When Steven Millhauser calls your work “astonishing,” it’s safe to say you’ve done a pretty good job. Here is book designer Janet Hansen at The Literary Hub on falling in love with a book and taking a risk with its design.
Expats of all stripes have trouble defining the word “home,” which is true even when the expat is someone like James Wood, who left England for America in the ‘90s and set up a life for himself in Massachusetts. In the LRB, he describes the odd pain of emigration, lamenting that his "English reality" has faded into memory. (You could also read Charles Finch on trying to live up to Wood’s standards.)
“The fact that Harry Potter midnight release parties were the event to go to as a teen was completely unprecedented in geek culture.
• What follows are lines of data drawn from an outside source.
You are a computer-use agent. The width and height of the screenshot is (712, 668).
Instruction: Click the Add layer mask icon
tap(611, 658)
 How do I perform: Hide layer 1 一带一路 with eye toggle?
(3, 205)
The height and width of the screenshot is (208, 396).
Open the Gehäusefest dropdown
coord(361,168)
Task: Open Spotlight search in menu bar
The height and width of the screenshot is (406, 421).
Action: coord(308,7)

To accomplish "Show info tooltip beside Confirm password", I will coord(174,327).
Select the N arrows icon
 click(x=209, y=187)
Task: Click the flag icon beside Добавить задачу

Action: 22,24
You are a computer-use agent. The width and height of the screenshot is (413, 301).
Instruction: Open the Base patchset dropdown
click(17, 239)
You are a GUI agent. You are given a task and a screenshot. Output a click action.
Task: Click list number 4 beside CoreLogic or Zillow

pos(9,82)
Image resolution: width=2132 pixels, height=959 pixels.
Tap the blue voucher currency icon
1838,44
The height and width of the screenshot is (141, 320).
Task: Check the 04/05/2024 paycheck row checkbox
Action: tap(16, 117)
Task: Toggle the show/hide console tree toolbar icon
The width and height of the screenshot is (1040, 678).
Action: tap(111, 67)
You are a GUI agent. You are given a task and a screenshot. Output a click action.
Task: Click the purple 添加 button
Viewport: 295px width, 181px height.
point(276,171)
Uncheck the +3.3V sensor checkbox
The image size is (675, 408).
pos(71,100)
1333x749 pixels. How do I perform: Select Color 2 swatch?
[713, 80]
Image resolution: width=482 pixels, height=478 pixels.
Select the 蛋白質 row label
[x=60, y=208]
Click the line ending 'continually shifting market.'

You can draw a dotted line to the mainstreaming of geek culture through Harry Potter.” Twenty years after the publication of Harry Potter and the Sorcerer's Stone, The Huffington Post asks authors, editors, and publishers how Rowling's juggernaut changed reading and the world of Young Adult fiction. Then see this counterpoint from our own pages last year: There Is No Such Thing as the Young Adult Novel.
Last week, Emily Gould recommended Nell Zink in her Year of Reading piece, extolling Zink's novel The Wallcreepers as a “funny, profane, [and] deeply weird book.” At The Paris Review Daily, Matthew Jakubowski interviews the author, who talks about living in Germany, reading too much Kafka and writing for Jonathan Franzen.